━━━━━ Textauszug ━━━━━
KI generierte Grafik die künstliche Intelligenz abbildet in Form von fliegenden Zahlen und Daten im Raum und einem digitalen Gehirn

Der Code der Zukunft?

Ein Interview mit dem Experten Prof. Dr. Patrick Glauner über die Grenzen und Potenziale künstlicher Intelligenz
News | 27.06.2023

Sonja Philipp (Data Center Group): Guten Tag Herr Professor Glauner. Danke, dass Sie sich Zeit genommen haben, um mit uns über das Thema künstliche Intelligenz (KI) zu sprechen. Zum Einstieg die Frage: Was versteht man unter KI? Was macht sie aus?
Prof. Dr. Patrick Glauner: Die eine Definition für künstliche Intelligenz gibt es leider nicht. So wie Sie 2 Juristen zu einem Thema befragen und 3 verschiedene Antworten erhalten, verhält es sich bei KI-Experten. Für mich bedeutet künstliche Intelligenz, menschliches Entscheidungsverhalten zu automatisieren. Ein Mensch entscheidet ca. 30.000-mal am Tag. Dies will man mit KI automatisieren mit dem Ziel, diese Entscheidungen schneller, günstiger und besser zu treffen.

S. Philipp: In welchen Alltagssituationen begegnen wir künstlicher Intelligenz bereits?
━━━━━ Erfasste Daten ━━━━━
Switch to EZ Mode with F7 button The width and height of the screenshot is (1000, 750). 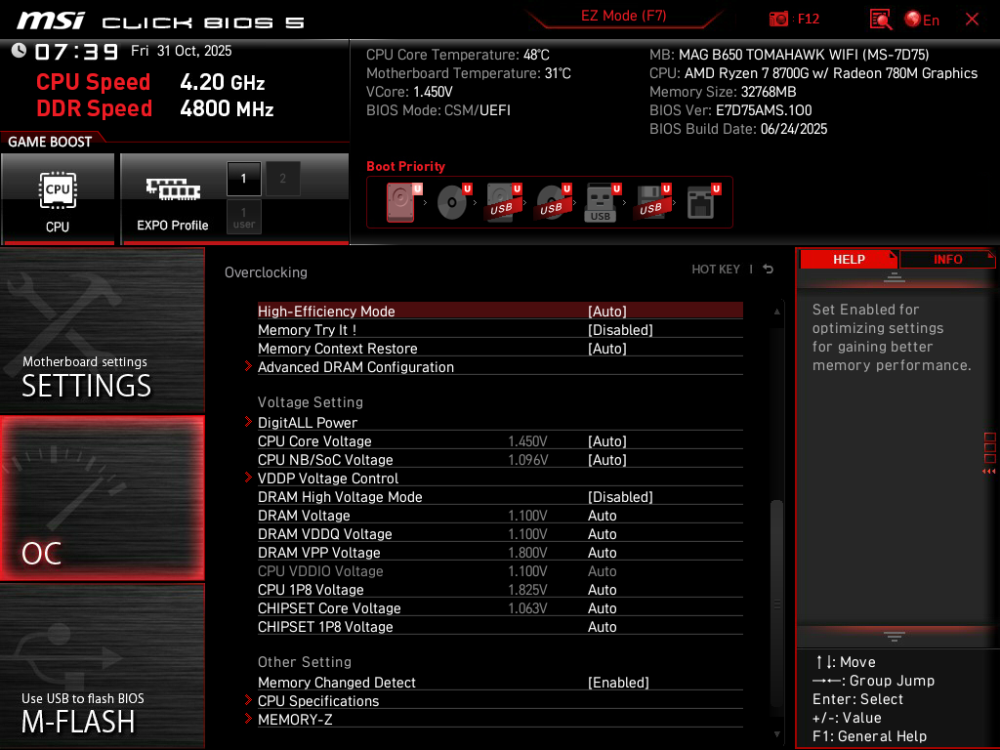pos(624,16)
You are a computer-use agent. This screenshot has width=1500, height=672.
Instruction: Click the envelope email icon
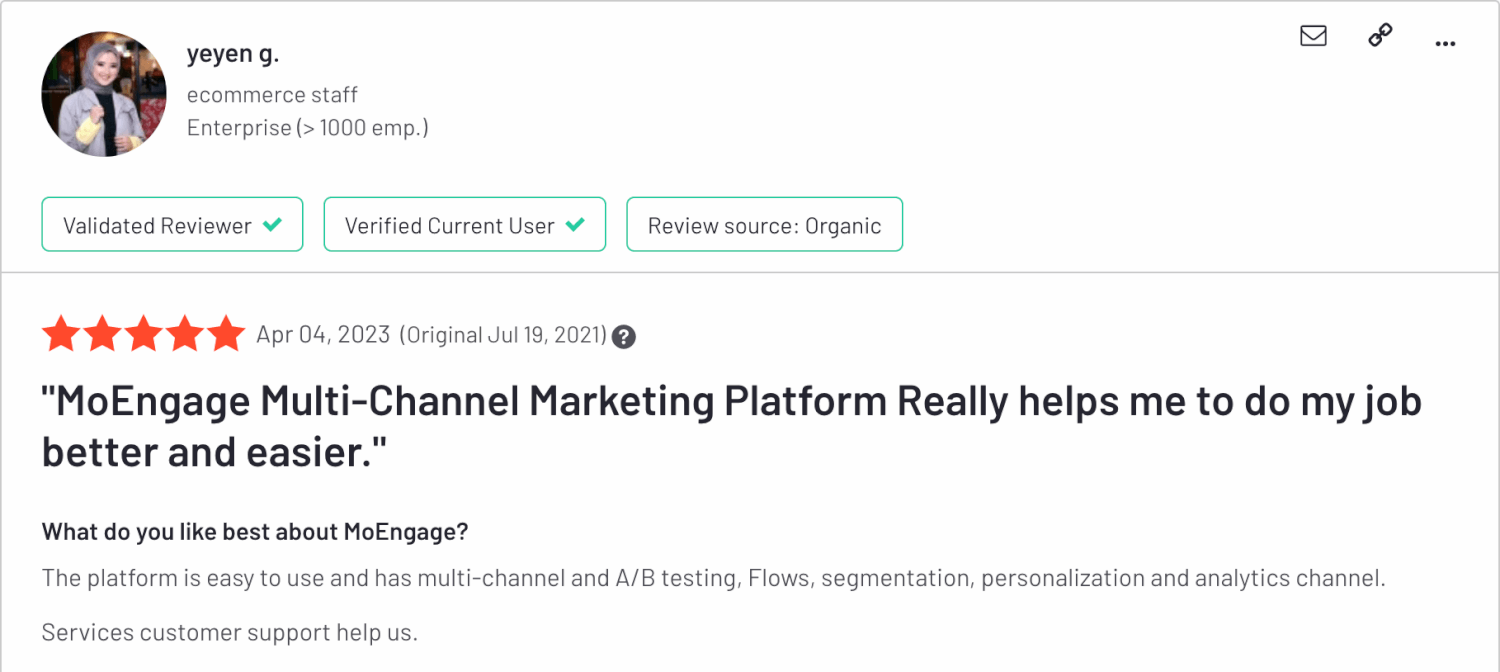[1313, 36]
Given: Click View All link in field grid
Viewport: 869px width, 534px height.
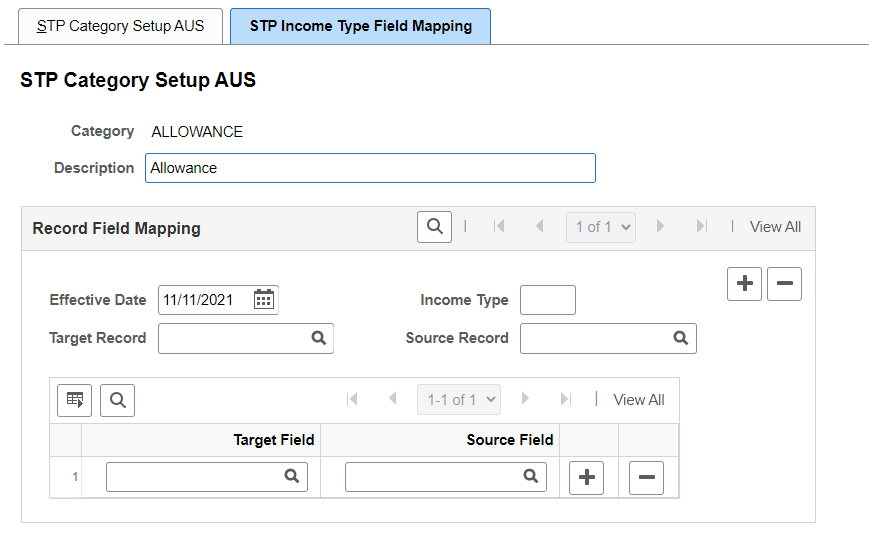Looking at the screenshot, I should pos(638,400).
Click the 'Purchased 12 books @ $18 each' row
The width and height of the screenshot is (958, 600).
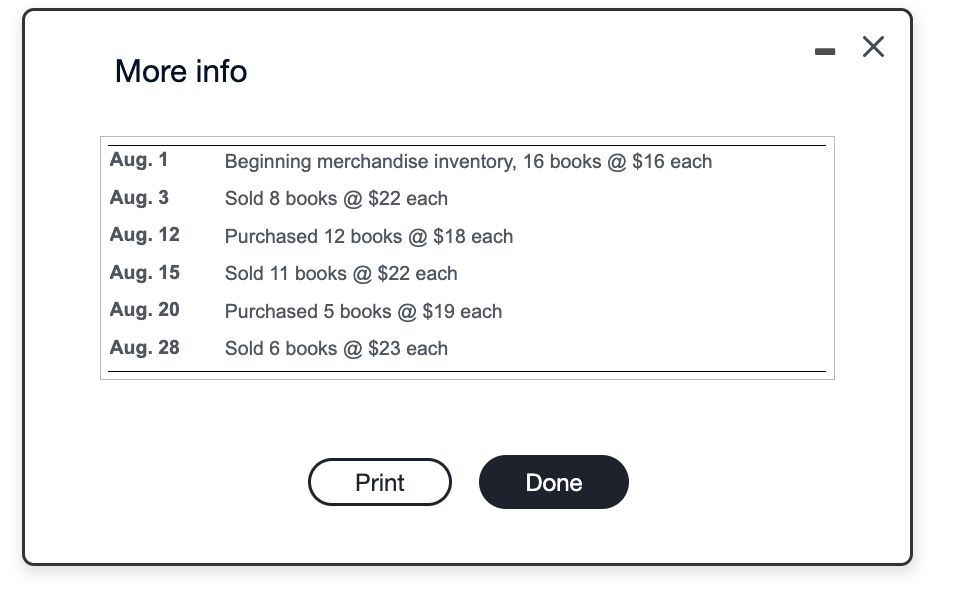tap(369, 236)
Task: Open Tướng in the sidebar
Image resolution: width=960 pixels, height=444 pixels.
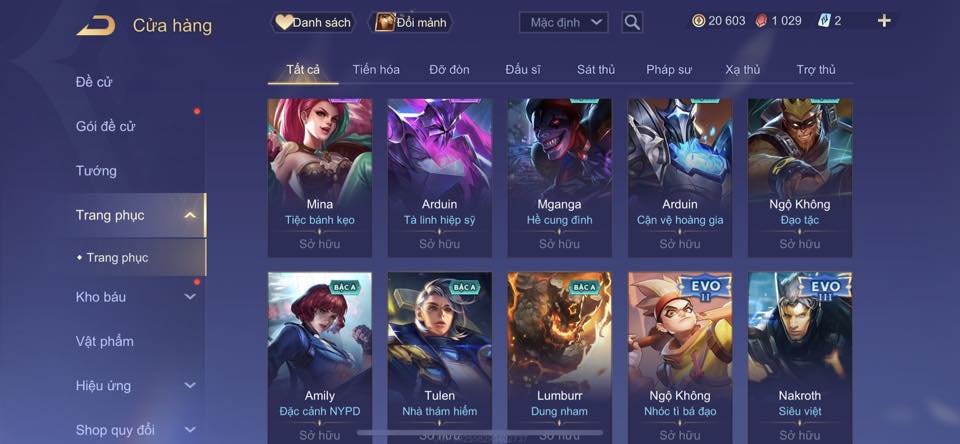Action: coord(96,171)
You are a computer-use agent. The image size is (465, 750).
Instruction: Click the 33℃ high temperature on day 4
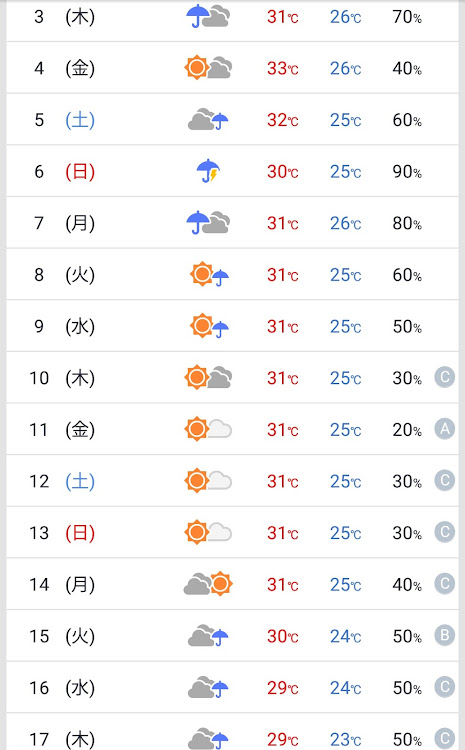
━━━━━
━━━━━ Erfasste Daten ━━━━━
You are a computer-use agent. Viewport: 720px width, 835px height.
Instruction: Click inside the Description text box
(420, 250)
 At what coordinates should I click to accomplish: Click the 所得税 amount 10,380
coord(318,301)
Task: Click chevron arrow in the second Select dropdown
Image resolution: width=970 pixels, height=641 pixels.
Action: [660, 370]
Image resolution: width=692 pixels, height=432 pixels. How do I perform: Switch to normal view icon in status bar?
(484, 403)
━━━━━
━━━━━ Erfasste Daten ━━━━━
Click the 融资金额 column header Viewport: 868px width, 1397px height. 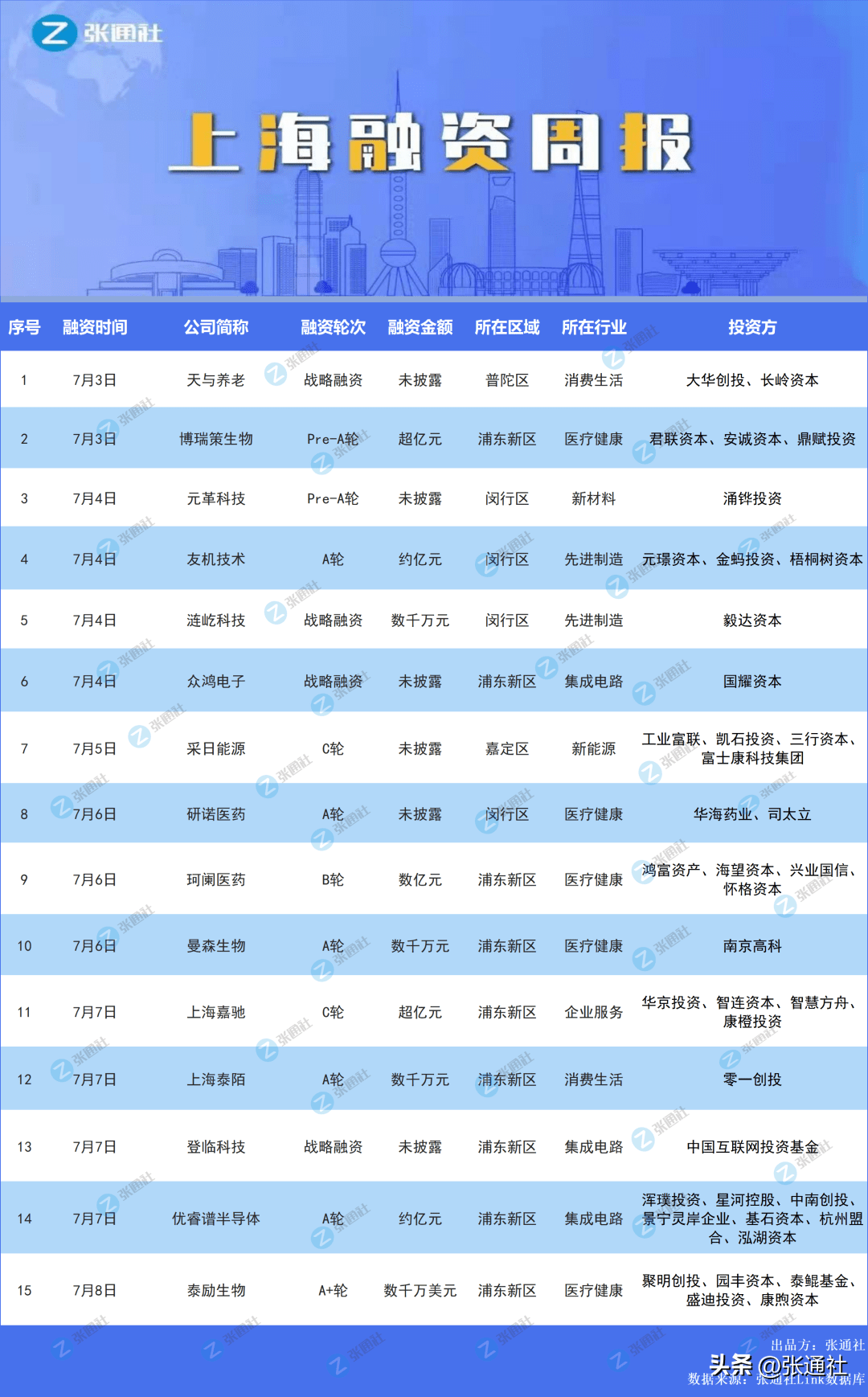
━━━━━
*Übungsfragen*:
**A)** Zählen Sie alle Ziele auf, die laut dem Interview über künstliche Intelligenz mit der Automatisierung menschlicher Entscheidungen durch KI verfolgt werden.
**B)** Wie oft entscheidet ein Mensch laut dem Interview über künstliche Intelligenz ungefähr pro Tag?
**C)** Setzen Sie das Interview über künstliche Intelligenz nach seinem letzten Satz fort.
Das Material stammt aus einer anderen Quelle.

*Lösungen*:
**A)** Entscheidungen schneller, günstiger und besser treffen.

**B)** Ca. 30.000-mal am Tag.

**C)**
P. Glauner: Omnipräsent ist aktuell ChatGPT, ein Chatbot, der künstliche Intelligenz einsetzt, um mit Nutzern über textbasierte Nachrichten zu kommunizieren. Außerdem nutzen wir regelmäßig Sprach- und Objekterkennung auf unserem Smartphone und auch Spamfilter gehören dazu. Wir haben im Alltag oft hundertfach täglich mit KI zu tun, ohne dass wir es als solche wahrnehmen, da es oft Teil eines größeren Hardware- oder Softwaresystems ist.

S. Philipp: Um das Thema ChatGPT noch einmal aufzugreifen: Sehen Sie diese Entwicklung als Trend oder als Zukunft?
P. Glauner: ChatGPT ist ein hochspannendes Projekt, welches meiner Meinung nach nur ein Teil einer größeren Transformation für die Zukunft ist. Nicht nur um Texte zu schreiben, sondern auch Quellcodes. Hier sorgt der Einsatz von KI für eine riesige Produktivitätssteigerung. Das Modell macht noch seine Fehler, aber im Vergleich von vor 10 Jahren sind wir dort sehr viel weitergekommen. Ich bin gespannt, wo wir in 5 Jahren stehen.

S. Philipp: KI eilt der Ruf voraus, Arbeitsplätze zu vernichten. Müssen wir uns Sorgen machen? Welche Bereiche sogar besonders?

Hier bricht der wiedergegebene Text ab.